Some actions have grabbed headlines, like the wave of states that significantly raised the minimum wage, which ended up driving the automation businesses ranging from fast food restaurants to warehouses and fulfillment centers. When it comes to the growing trend of reclassifying independent contractors as employees, the bulk of that has occurred at the state and local levels.
Those jurisdictions thoroughly dominated by Democrats who are inherently pro-union impose regulations much differently from the rest of the country. The most notable of these are New York City and California, a state whose anti-employer labor laws and regulatory actions make it seem like a foreign country.
Hyde warns, "Employers must be constantly aware of actions in the locales in which they operate and adopt policies that not only follow the law, but which provide the greatest consistency possible for the entire company."
One major trend has been the rapid spread of "Ban the Box" laws to prohibit criminal background queries in job applications, which usually require an applicant to check off a box. States that have banned the question from private employer applications are Connecticut, Hawaii, Illinois, Massachusetts, Minnesota, New Jersey, Oregon, Rhode Island and Vermont. More than 150 cities and counties have done so on their own.
Other new state laws ban job applicant background checks concerning their credit history, and asking them about their previous salary history, which is seen as helping to perpetuate wage discrimination against women and the long-term unemployed.
Regulatory frontiers have been opened regarding legalization of medical and recreational marijuana, paid sick leave, broadening of local and state anti-discrimination protections (including transgender bathrooms), and limiting employee call scheduling practices.
Seven states, 29 cities, two counties and Washington, D.C., have enacted sick pay laws—all of which differ in important details.
"What all of this means for employers is that everything about the employment relationship is now being regulated at every step of government, down to the city or county level," says David Barron, an attorney with the law firm of Cozen O'Connor.

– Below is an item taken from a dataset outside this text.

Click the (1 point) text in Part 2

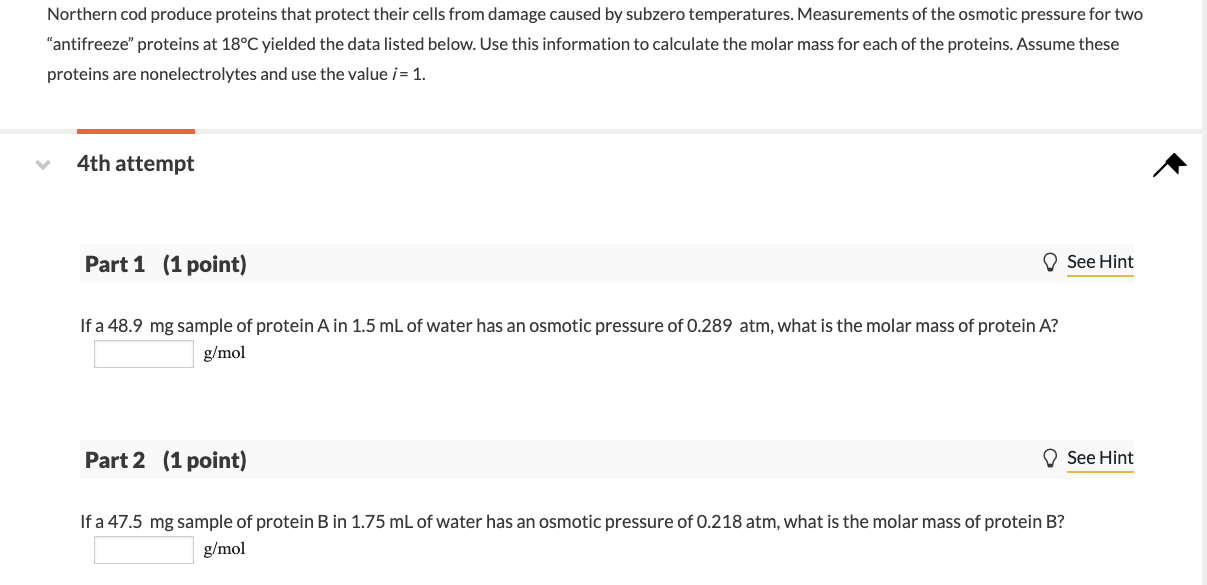coord(205,460)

"The country is rapidly moving toward a human resources professional's worst nightmare—local governments implementing employment laws on a patchwork basis with differing rules based on city limits and state lines," he observes. "This is no longer a minor inconvenience, and local legislation is likely to get worse in the near future."
Barron offers some practical advice on how to manage this legal patchwork:
- Monitor legislative trends and consider modifying policies or practices for all employees once a "critical mass" of jurisdictions with company facilities pass a law or requirement.

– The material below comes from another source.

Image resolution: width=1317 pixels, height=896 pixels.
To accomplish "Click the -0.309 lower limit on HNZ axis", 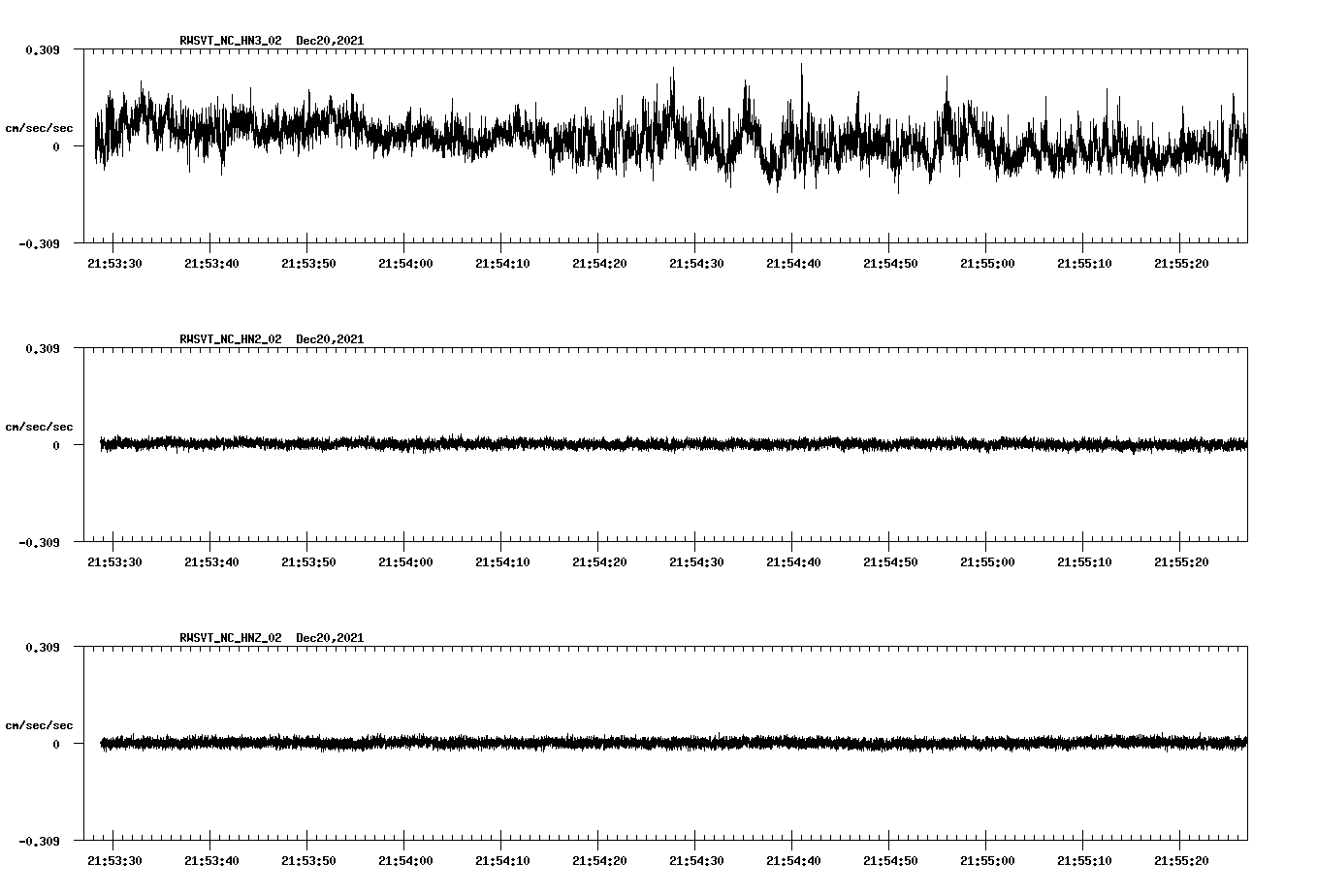I will (39, 841).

- Plan for state or local inserts for employee handbooks. Add disclaimers making clear that company policies apply only to the extent they are not inconsistent with state or local laws.
- Join local trade associations and HR groups that monitor local legislation and provide regular updates.
HR staff now must keep current on not just 50 state laws, but with hundreds of city and county statutes as well. The prospect that this trend will continue is certain. It is now up to you to keep on top of it.